- **Directions**
Please reproduce the data below exactly, from the first line through the line containing "Tap the Inbox", and leave every later line out.

Saved entries:
━━━━━━━━━━

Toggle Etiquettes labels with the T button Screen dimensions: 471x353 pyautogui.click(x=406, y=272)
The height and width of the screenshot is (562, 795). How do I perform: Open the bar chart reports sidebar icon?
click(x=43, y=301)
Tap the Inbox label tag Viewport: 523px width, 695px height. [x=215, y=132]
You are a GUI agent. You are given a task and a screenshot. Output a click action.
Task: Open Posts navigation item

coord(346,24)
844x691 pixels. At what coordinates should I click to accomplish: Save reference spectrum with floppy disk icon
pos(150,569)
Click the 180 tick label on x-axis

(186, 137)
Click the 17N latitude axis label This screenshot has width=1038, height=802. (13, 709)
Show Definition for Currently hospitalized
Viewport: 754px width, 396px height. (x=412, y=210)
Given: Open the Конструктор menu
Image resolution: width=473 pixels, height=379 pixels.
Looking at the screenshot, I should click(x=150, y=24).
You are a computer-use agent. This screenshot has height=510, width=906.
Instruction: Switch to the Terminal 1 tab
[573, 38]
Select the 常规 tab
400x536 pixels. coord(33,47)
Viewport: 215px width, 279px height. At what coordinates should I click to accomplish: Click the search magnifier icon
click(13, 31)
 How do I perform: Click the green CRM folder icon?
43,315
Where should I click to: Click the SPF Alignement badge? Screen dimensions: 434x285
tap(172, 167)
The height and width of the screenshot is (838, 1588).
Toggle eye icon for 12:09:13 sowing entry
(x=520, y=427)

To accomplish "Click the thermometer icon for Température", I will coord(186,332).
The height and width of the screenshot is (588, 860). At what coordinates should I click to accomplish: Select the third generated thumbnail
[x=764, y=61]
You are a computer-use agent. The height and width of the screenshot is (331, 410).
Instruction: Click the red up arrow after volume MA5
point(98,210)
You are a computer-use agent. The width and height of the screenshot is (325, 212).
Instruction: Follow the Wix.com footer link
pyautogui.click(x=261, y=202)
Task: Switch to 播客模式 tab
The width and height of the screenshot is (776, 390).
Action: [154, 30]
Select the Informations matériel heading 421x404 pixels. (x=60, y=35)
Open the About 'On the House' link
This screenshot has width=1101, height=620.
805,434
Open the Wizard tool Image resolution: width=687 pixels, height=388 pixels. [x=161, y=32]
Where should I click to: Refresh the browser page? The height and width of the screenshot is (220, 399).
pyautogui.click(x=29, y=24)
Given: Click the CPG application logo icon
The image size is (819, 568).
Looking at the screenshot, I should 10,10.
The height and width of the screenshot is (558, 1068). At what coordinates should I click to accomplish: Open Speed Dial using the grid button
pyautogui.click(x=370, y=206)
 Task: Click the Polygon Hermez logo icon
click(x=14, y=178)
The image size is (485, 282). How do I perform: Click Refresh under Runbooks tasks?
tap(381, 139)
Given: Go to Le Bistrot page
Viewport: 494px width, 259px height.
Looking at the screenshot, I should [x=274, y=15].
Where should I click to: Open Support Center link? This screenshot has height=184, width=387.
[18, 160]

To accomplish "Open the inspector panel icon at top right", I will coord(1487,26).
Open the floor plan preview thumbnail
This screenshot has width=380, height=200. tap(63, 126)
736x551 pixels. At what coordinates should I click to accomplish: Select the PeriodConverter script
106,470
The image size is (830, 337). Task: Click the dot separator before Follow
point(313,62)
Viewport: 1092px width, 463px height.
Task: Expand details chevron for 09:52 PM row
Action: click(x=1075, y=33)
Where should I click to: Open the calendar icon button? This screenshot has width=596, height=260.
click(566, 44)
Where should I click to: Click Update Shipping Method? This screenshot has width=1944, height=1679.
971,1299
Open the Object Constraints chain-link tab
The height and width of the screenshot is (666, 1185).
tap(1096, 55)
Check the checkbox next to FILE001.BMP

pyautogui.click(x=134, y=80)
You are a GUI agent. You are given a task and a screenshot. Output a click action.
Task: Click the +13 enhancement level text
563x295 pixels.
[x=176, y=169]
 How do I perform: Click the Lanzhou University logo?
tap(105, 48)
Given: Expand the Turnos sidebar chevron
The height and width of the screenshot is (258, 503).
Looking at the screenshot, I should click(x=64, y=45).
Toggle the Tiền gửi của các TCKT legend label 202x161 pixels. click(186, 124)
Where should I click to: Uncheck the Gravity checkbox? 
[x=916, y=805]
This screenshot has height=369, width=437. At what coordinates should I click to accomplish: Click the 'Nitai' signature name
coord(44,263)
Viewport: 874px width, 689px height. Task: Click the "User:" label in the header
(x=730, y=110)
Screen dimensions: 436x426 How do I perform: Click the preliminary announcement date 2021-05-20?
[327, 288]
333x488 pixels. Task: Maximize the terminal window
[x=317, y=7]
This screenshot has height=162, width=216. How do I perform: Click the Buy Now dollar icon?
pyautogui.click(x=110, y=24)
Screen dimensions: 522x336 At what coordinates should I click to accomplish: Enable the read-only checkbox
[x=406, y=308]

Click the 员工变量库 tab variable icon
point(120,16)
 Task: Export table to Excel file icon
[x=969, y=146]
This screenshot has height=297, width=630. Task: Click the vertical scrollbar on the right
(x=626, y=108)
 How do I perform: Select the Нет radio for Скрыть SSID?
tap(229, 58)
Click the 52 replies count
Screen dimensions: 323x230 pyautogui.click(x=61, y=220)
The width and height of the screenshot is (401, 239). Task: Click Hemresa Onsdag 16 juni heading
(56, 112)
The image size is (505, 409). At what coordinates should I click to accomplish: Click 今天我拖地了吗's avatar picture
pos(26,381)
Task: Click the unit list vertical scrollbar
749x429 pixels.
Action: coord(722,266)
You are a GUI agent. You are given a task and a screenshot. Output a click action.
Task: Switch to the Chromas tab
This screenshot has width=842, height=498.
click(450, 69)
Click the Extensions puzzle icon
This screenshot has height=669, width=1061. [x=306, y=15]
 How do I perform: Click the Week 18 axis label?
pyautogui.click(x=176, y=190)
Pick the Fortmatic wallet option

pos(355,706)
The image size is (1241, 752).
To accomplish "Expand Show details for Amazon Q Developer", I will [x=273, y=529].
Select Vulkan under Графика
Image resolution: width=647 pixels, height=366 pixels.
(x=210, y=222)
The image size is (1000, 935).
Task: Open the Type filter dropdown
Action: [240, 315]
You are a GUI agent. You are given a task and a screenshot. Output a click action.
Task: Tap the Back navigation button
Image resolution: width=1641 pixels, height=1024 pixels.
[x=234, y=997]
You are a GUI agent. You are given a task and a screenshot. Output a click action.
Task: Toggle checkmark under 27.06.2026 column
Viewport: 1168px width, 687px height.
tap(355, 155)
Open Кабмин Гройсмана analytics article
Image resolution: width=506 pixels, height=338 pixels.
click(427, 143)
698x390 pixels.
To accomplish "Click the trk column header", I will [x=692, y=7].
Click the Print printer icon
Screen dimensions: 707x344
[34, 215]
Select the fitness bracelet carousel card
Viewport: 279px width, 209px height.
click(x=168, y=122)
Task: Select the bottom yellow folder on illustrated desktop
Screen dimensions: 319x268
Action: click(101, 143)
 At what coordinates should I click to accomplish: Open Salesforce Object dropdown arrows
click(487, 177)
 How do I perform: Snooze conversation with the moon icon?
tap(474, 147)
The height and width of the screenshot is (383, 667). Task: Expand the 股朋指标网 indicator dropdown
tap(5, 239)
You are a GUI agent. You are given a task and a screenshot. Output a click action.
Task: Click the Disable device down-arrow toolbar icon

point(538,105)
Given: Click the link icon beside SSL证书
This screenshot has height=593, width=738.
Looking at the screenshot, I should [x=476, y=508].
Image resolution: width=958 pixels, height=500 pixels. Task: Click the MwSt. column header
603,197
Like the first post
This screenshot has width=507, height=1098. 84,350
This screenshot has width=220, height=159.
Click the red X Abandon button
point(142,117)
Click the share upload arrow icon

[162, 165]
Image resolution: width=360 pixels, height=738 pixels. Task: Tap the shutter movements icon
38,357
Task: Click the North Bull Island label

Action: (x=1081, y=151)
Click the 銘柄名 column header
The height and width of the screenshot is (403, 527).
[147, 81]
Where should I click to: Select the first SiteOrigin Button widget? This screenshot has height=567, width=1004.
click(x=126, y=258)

━━━━━━━━━━

- **Finished exercise**
Toggle Etiquettes labels with the T button Screen dimensions: 471x353 pyautogui.click(x=406, y=272)
The height and width of the screenshot is (562, 795). How do I perform: Open the bar chart reports sidebar icon?
click(x=43, y=301)
Tap the Inbox label tag Viewport: 523px width, 695px height. [x=215, y=132]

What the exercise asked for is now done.